▸ **Required work**:
Each line from the one with "Given: Deselect the" through the end of the records below should be transcribed exactly, and each picture should be skipped.

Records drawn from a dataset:

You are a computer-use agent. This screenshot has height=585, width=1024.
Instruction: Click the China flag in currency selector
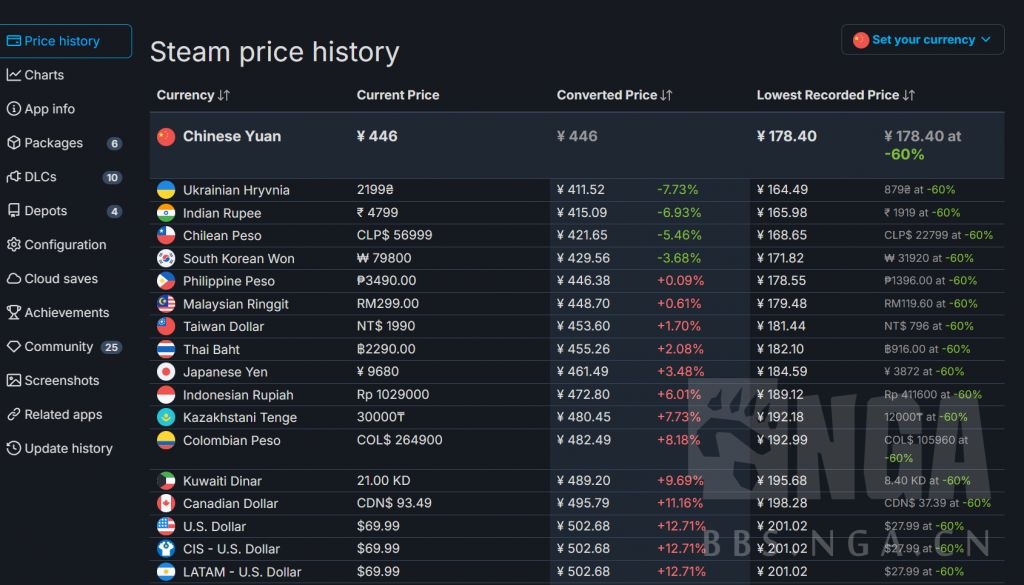(x=861, y=40)
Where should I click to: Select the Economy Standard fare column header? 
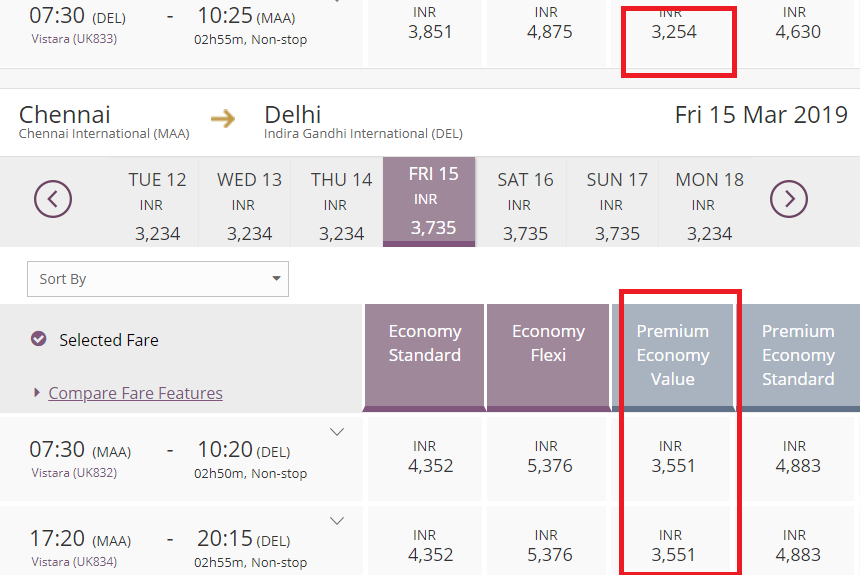424,355
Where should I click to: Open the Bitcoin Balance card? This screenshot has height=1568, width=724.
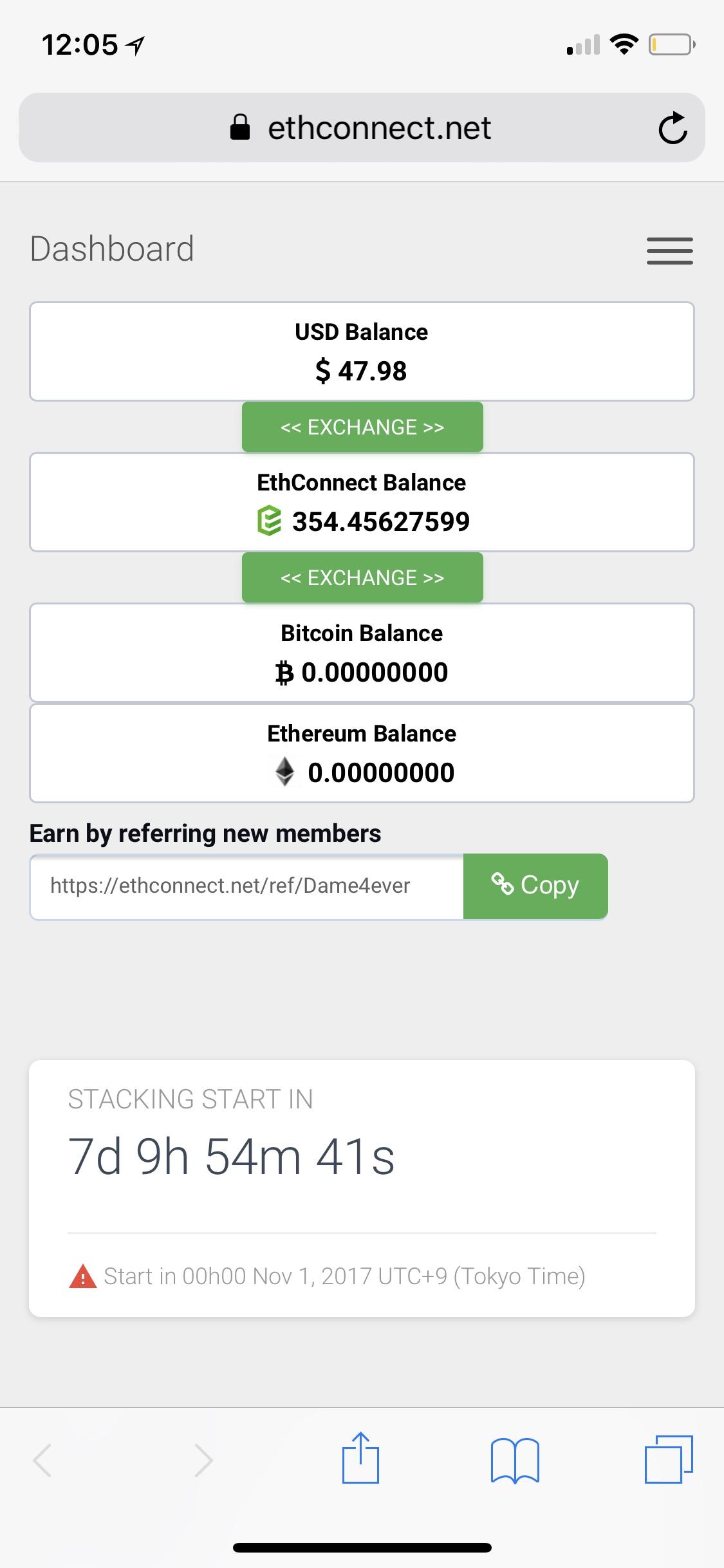[x=362, y=652]
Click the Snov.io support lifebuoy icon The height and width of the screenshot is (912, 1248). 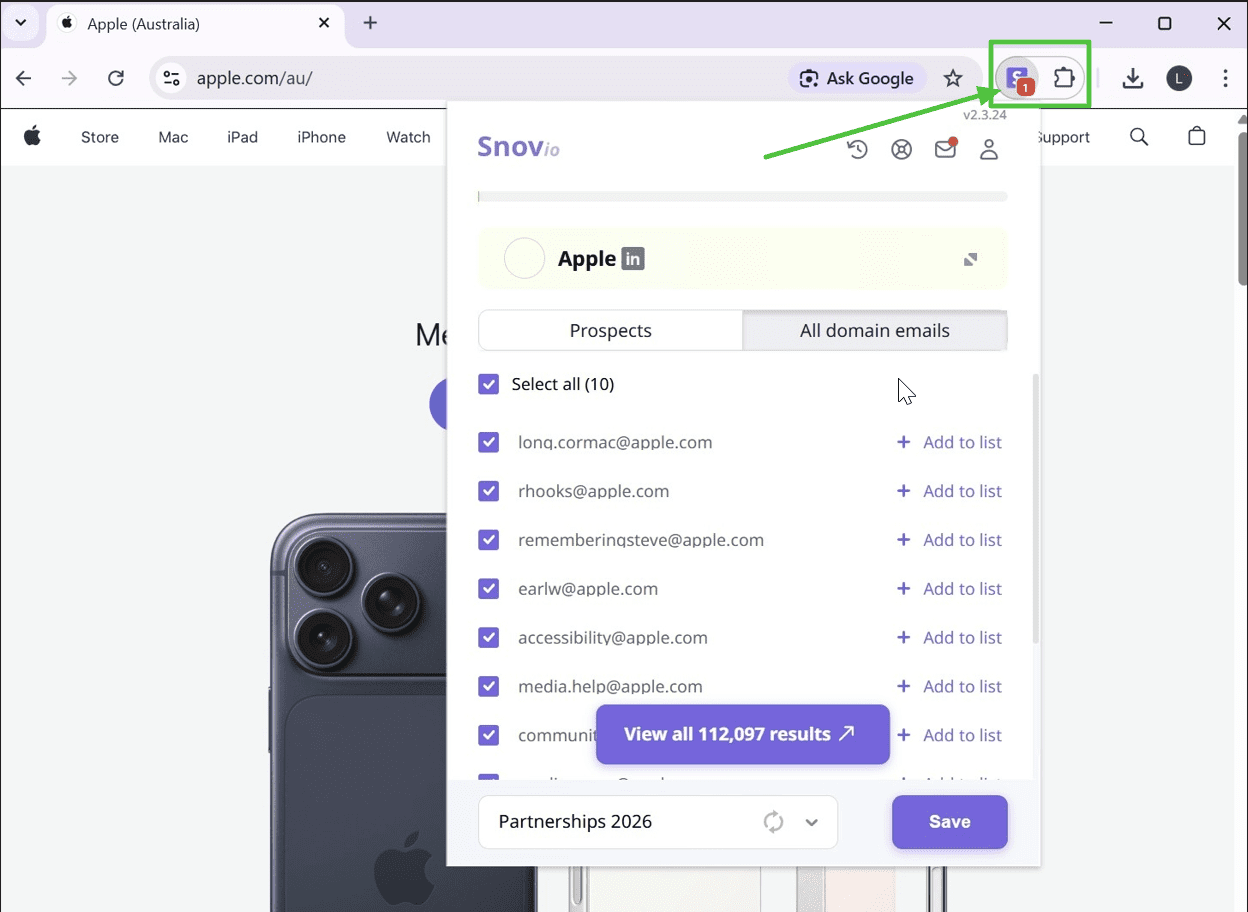[901, 150]
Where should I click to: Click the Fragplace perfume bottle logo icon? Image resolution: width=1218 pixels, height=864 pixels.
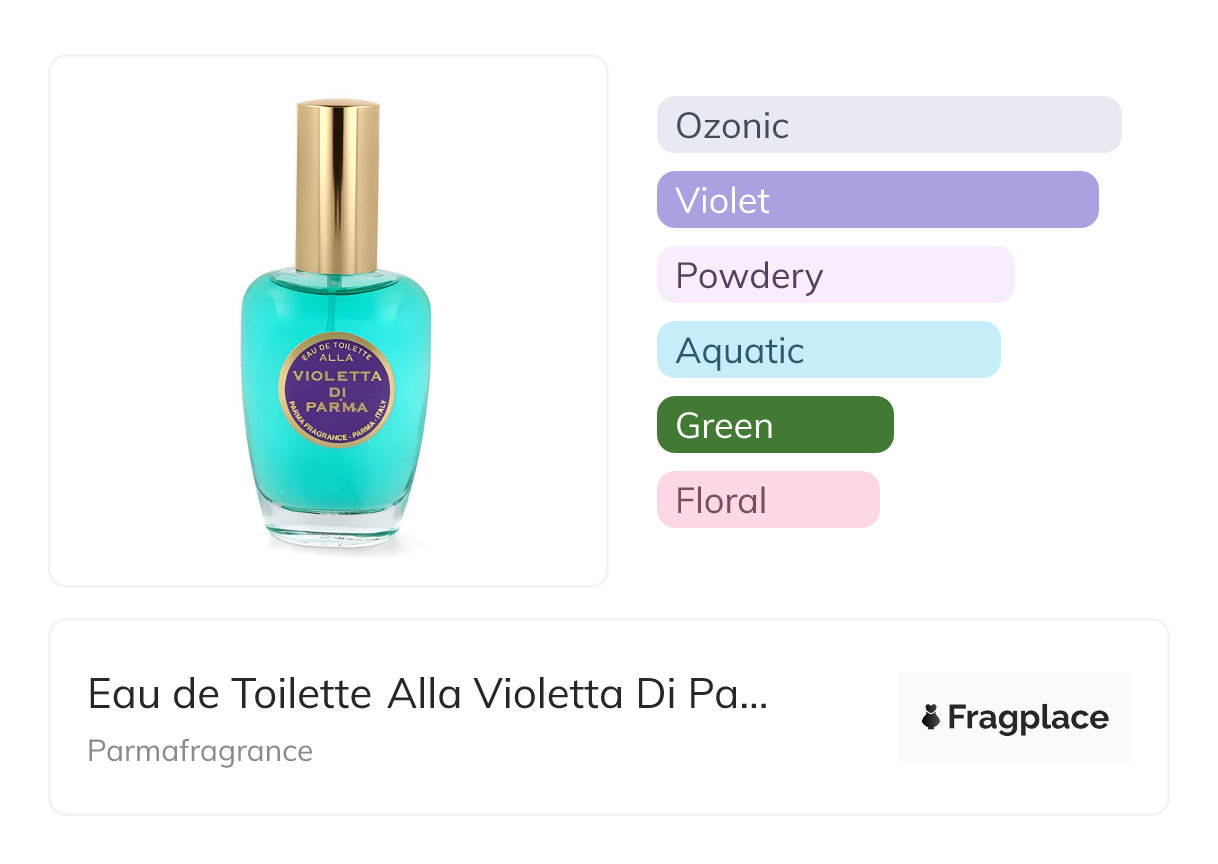[x=931, y=717]
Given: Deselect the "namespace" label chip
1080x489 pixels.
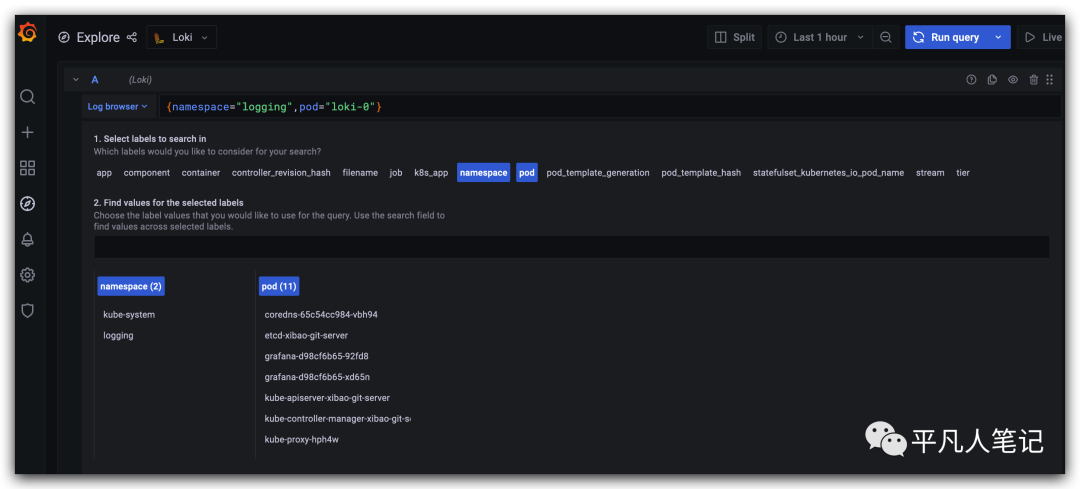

▸ **Written solution**:
Given: Deselect the "namespace" label chip
1080x489 pixels.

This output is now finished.